# [BRIEF]
Pull out every line below that contains the string "Task".

Item coordinate data:
# # # # # # #
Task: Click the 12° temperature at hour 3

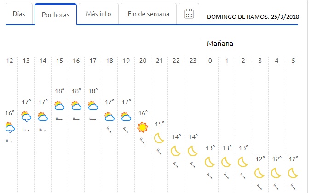Action: [260, 159]
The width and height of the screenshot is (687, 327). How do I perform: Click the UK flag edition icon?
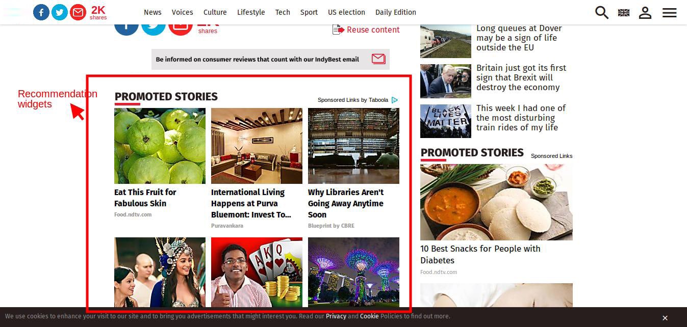624,13

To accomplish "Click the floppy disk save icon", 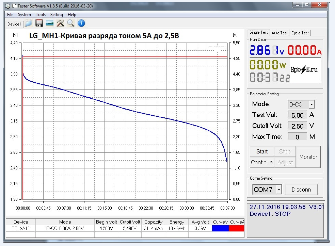I will (x=39, y=23).
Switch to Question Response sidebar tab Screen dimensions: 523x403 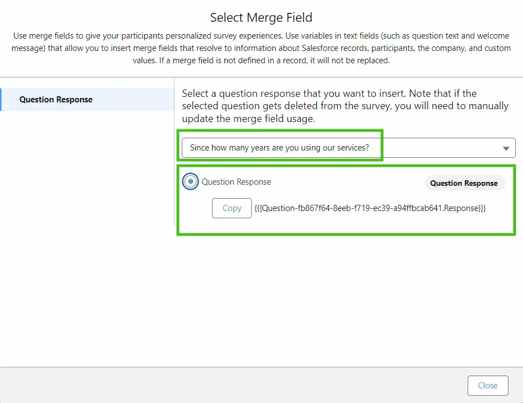click(56, 100)
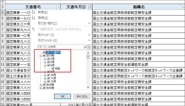Image resolution: width=185 pixels, height=106 pixels.
Task: Toggle the 10月 checkbox
Action: [48, 75]
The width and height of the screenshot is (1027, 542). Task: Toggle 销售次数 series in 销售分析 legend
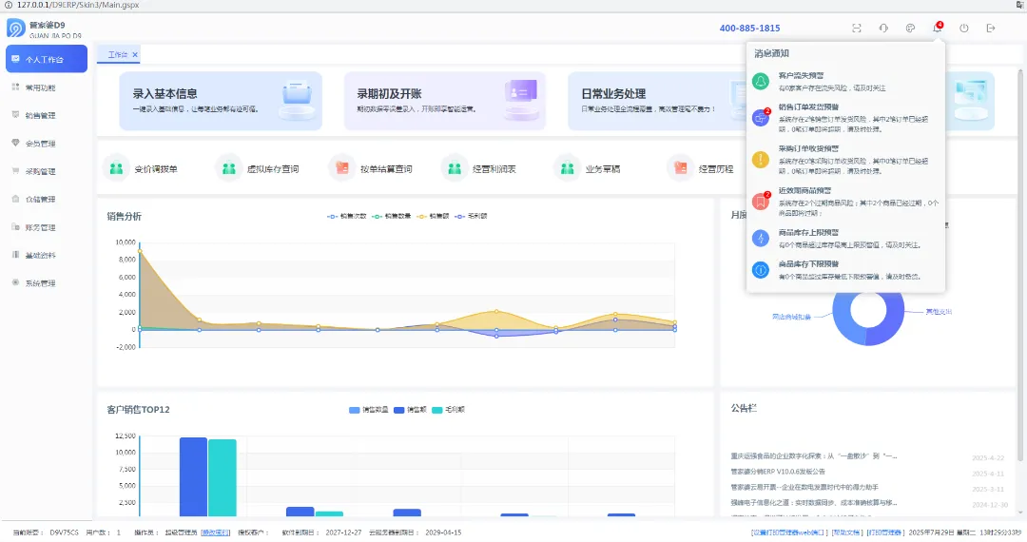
# # # # # # #
# [RESULT OF THIS EXERCISE]
Task: Click the 12° temperature at hour 3
Task: Toggle the 10月 checkbox
The width and height of the screenshot is (1027, 542). Task: Toggle 销售次数 series in 销售分析 legend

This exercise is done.